You’ve almost definitely stayed at a hotel designed by George Yabu and Glenn Pushelberg. Maybe it was The Londoner in Leicester Square, or the Edition or Pan Pacific in the same city. Perhaps it was The St. Regis Mexico City, the Four Seasons Toronto or Park Lane in New York. They are the absolute go-to designers for big-brand five-star hotels, and as tirelessly inventive as their work is ubiquitous.
The Toronto- and New York-based design studio Yabu Pushelberg, founded in 1980, is all about weaving a fresh narrative with each new project, and its founders talk in extraordinary depth about each story they are telling. Park Lane was a refurb of a 1971 landmark, with bright colors running through the interior, purposely matched to Pantone codes from the original era. “When we were working on The Londoner,” says Yabu, “we thought about how the city itself had developed as a series of hamlets that became connected, and the history of its members clubs. We reflected that in terms of the way we structured the spaces, with secret areas to discover for guests.”
At any given time, there are dozens of Yabu Pushelberg projects in progress, including the new Park Hyatt resort in Los Cabos, Mexico, which has been ten years in the making. “We have finished 66 hotels so far,” they chime together by Zoom from their apartment in New York. “But we might be missing a few.” Currently under development: interiors for a JW Marriott Tokyo and ground-up projects for Aman and its new Janu brand, as well as for Raffles.
They call their work, elevating often modest woods alongside fine leather and marble, “high humble.” You have to add “prolific,” too. At last year’s Salone del Mobile, they launched nine different products for seven different brands. They have put their name to sofas, lamps, marble bathtubs, taps and mirrors. Each new project is about innovation or reinvention, but also subtlety. “We want you to feel a certain way, and not necessarily notice something instantly in one of our spaces,” says Pushelberg.
They are best known for creating luxurious, functional city hotels. It’s difficult to think of a better example than the Park Hyatt Bangkok: From the spot where your car drops you off to the sculptural shapes running overhead through bright spaces, it’s as functional as it is visually pleasing. The building is connected by elevator to one of the best shopping and dining malls in the city—crucial for a capital with such aggressive humidity.
Their Park Hyatt in Mexico represents a new chapter for Yabu Pushelberg—a holiday resort—but again it’s all about narrative and working out how to move around and use the space. “It’s one of the best-suited five-star brands for wanted to disperse elements away from each other, so you discover things to each side. There’s a lot of inspiration from Mexican modernist architecture, about framing views and the landscape. The country was really driven in terms of modernism by the Olympics in 1968.”

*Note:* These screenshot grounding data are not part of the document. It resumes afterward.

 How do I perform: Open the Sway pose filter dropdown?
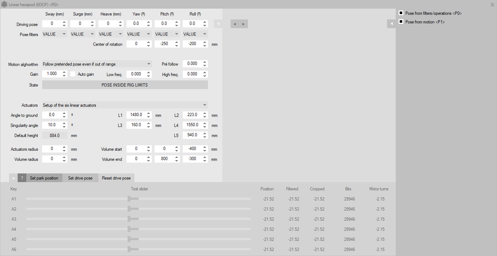(x=54, y=34)
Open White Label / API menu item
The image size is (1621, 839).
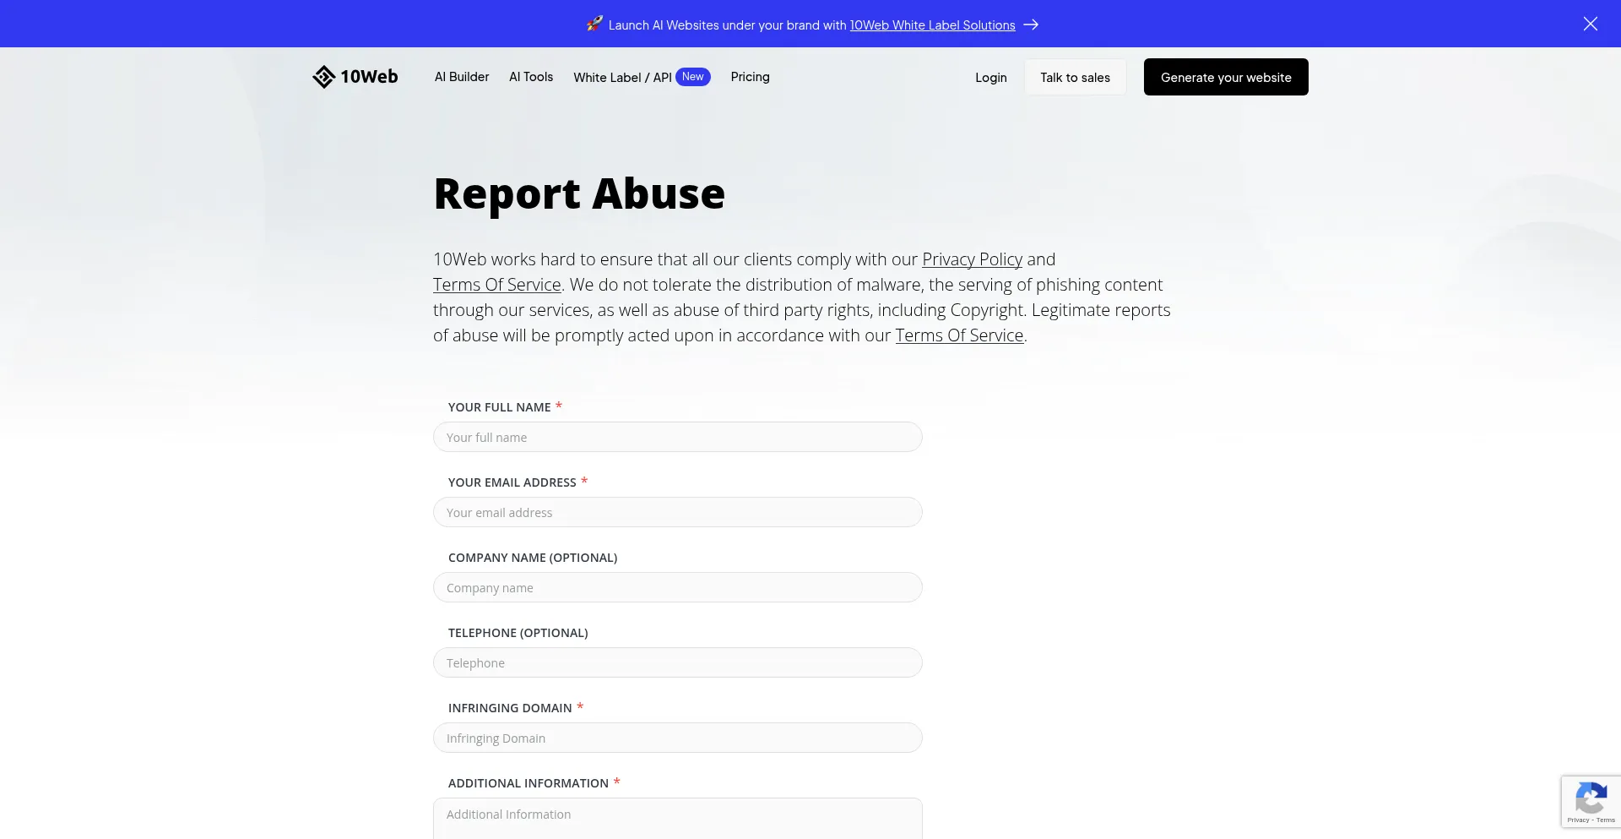(x=622, y=78)
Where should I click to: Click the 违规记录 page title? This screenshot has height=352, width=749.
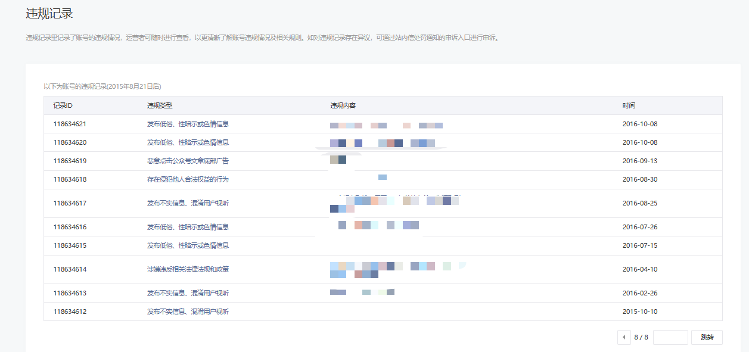(49, 13)
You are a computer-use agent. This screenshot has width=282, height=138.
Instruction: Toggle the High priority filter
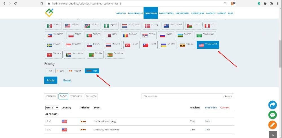tap(92, 71)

Many of their projects on the drawing board are weighed down by NDAs, but Pushelberg speaks excitedly about a current one that offers both obstacle and opportunity: “We are working on something that has ‘tropical’ in the name, but it’s not in a tropical environment, so we’ve come up with a 15-foot-wide zone that surrounds the space, like a wooden box, with foliage and the smell of earth and grass. We want to create an immediate sense of a jungle.”

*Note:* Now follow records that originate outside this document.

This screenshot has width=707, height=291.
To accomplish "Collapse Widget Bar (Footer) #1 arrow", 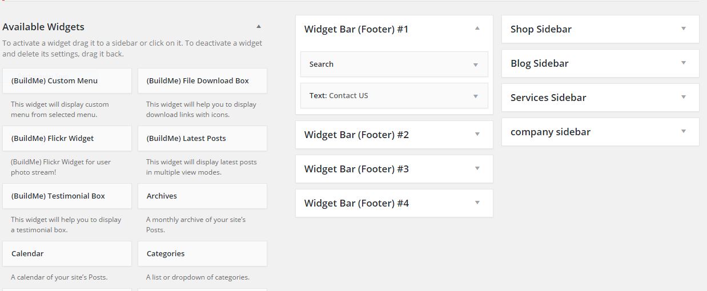I will pos(477,28).
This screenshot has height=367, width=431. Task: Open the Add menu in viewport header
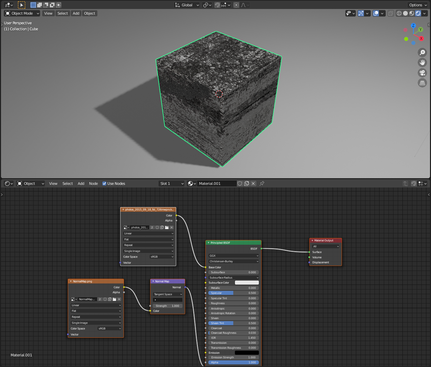point(76,13)
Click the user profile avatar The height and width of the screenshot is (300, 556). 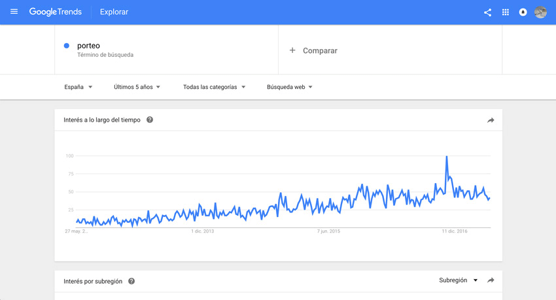click(540, 12)
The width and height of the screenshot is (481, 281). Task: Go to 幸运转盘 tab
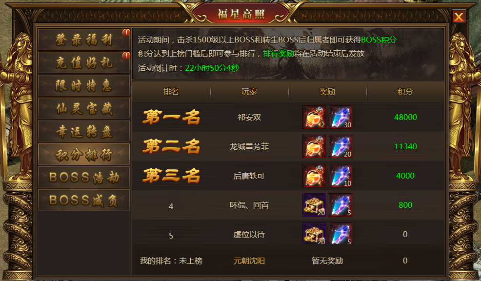[x=84, y=132]
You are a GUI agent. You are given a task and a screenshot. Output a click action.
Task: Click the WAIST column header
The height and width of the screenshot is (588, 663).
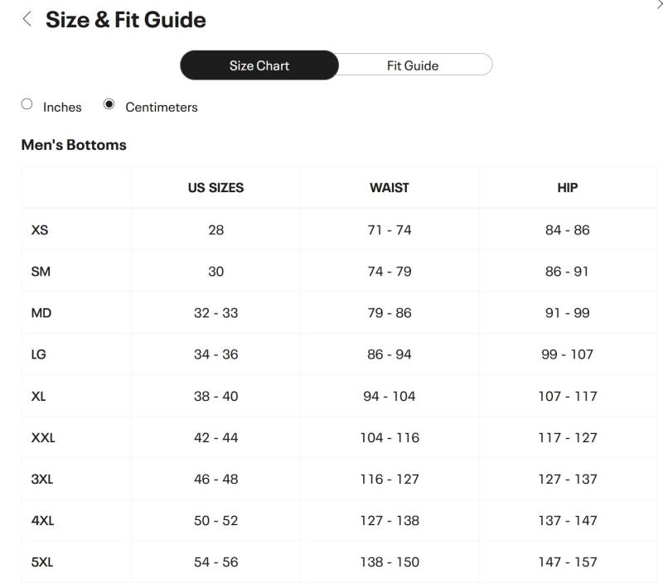pos(390,188)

Another of their new city projects is a W in Milan, which is also going to serve as a reboot for the brand and sees Yabu Pushelberg coming full circle. Their breakthrough project was the W Times Square in 2001. “With the new Milan project, we see it as an opportunity to revive the W brand,” says Pushelberg. “We are doing something with a touch of mystery and art to it. It’s about Milan being a fashion capital, but without being obvious about that in the design.”
From the subtle patterns in a handwoven rug to the striking comfort of an armchair and the placement of a workspace in a suite, the Yabu Pushelberg city hotel is all about creating a good mood, and one that won’t date. “You need to feel like you’re in a place with your own tribe, and that where you are suggests you’ve made a success of your life,” says Pushelberg. “It has to be a moment of joy.” Yabu sums it up his own way: “When I close my eyes in one of our hotel rooms, I want to feel like I’m at home. I need to feel transported the minute I close the door to my room. I need to get ready for my big three meetings in a row. It’s all about shit, shower, shave and showtime.”